● **Extracted text**

>>>>

Human-Animal Nature Through a Generational Family Saga: On Gary Anderson's Animal Magnet

Anderson utilizes basic animal instinct descriptors and humor to move the story forward even when its characters decide to stay still.  Sometimes when a character or generation decides to move on, we are made to question their intentions: Does evolving beyond animal instinct give us meaning, or are we running away from meaning with knowledge? The characters answer in either constructive or destructive epiphanies. 

Some of my favourite reads of all time have been the books I’ve found out of the blue. I found Voyage to Arcturus by David Lindsay and The Death Guard by Philip George Chadwick at a garage sale. They went on to influence everything I’ve ever loved about science-fiction/fantasy novels. I found “It” by Raymond Hawkey while studying in a dusty corner of the North York Library. I then went on to read Hawkey’s Wild Card, and Side Effect voraciously. His murder-mysteries prophesied advances in bio-engineering and the popularity of the internet as a social medium. I was enthralled. I read these quite a while back and since then I’ve continued to search for great texts from authors who are off the beaten path.

This past December, I went down to Hart House for The Toronto Small Press Book Fair. I’m an independent zine fan (even made one myself– as many did in college).  There I met Vincent Ponka at a table for Emmerson Street Press. Somewhere in our conversation I mentioned that my favourite novel of all time was James Joyce’s Ulysses. Actually, I might have yelled it out, as I’m prone to do.

He then went on to recommend Gary Anderson’s “Animal Magnet,” adding that it was both a thought provoking and a meaty read. I bought it, put it in my pocket, picked up a few chapbooks, and left impressed with the selection at the fair. I cracked my new read open and dived in on the subway home.

My father and I transitioned in two opposite directions: He from the civilized to the savage and I from the savage to the civilized. He from the bed to the hammock and I from the hammock to the bed. Father had no intention of taking me back to civilization — ever; he desired only that I stay with him in the wilds of the Amazonian rainforest. For what he had come to realize, with an immiscible clarity unattainable in unaltered states, is that civilization is an artificial system superimposed upon the natural world. Nothing more than a semblance of order forced upon nebular chaos.

There are books that stick with you because of their language or style. There are others that make you identify or fall in love with its characters. Animal Magnet touches upon all of these things. It is a fascinating exploration of human-animal nature through a generational family saga. At two hundred and seventeen pages, this book isn’t as huge as Ulysses, but it is epic. Each chapter is set up to tell the tale of the successor’s through varied perspectives and sometimes through different protagonists. The chapters stand alone as full short stories, but one story cannot exist without the other one before it. Anderson weaves these stories through the language of the characters’ time and place, thus enlisting mixed prose and even transposing chapters to cleverly pull the reader in and out of the novel.

<<<<

● **Data excerpt**
>>>>

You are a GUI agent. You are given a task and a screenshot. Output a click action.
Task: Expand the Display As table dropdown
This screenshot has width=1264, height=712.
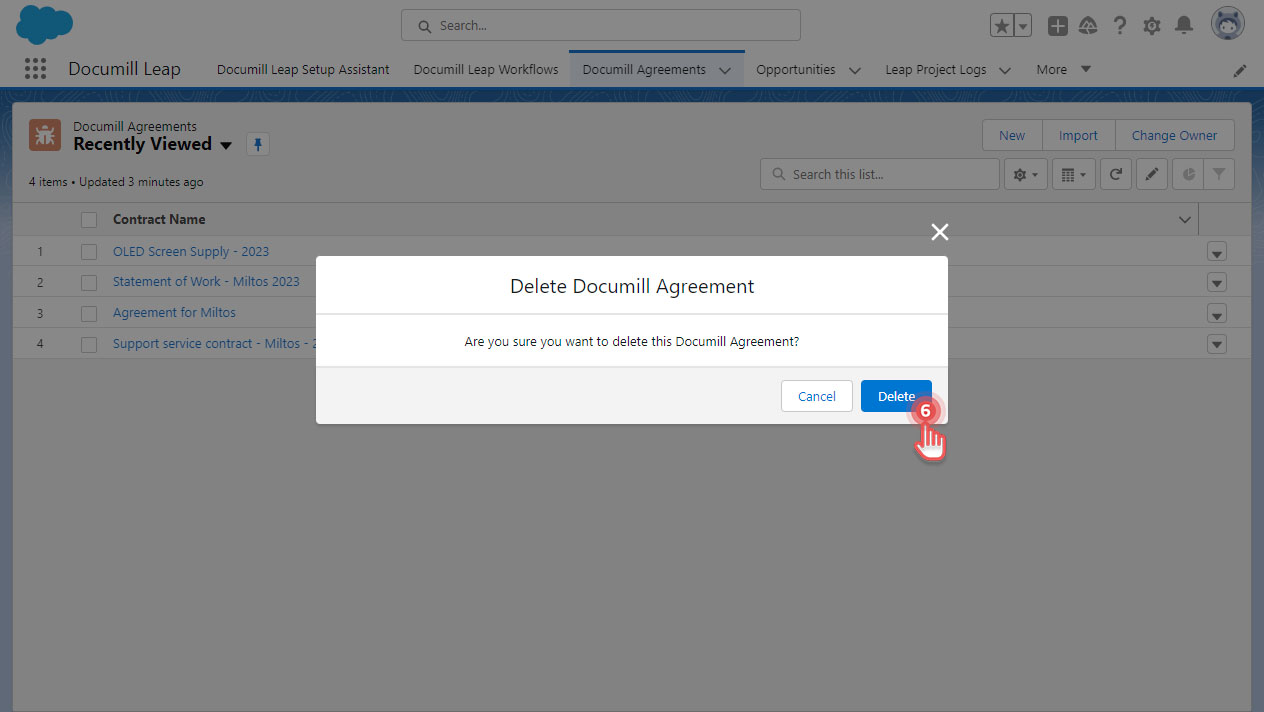(x=1073, y=173)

<<<<

● **Problems to solve**
- A) Using the Animal Magnet review, answer these:
(i) Where did the writer find Voyage to Arcturus and The Death Guard?
(ii) At what event did the writer meet Vincent Ponka?
(iii) How many pages long is Animal Magnet?
- B) Reproduce the part of the Animal Magnet review that opens with the words containing "He then went" and closes with "the subway home.".
The material above comes from a different source than the review.

● **Outputs**
- A)
(i) At a garage sale.
(ii) The Toronto Small Press Book Fair at Hart House.
(iii) Two hundred and seventeen pages.

- B)
He then went on to recommend Gary Anderson’s “Animal Magnet,” adding that it was both a thought provoking and a meaty read. I bought it, put it in my pocket, picked up a few chapbooks, and left impressed with the selection at the fair. I cracked my new read open and dived in on the subway home.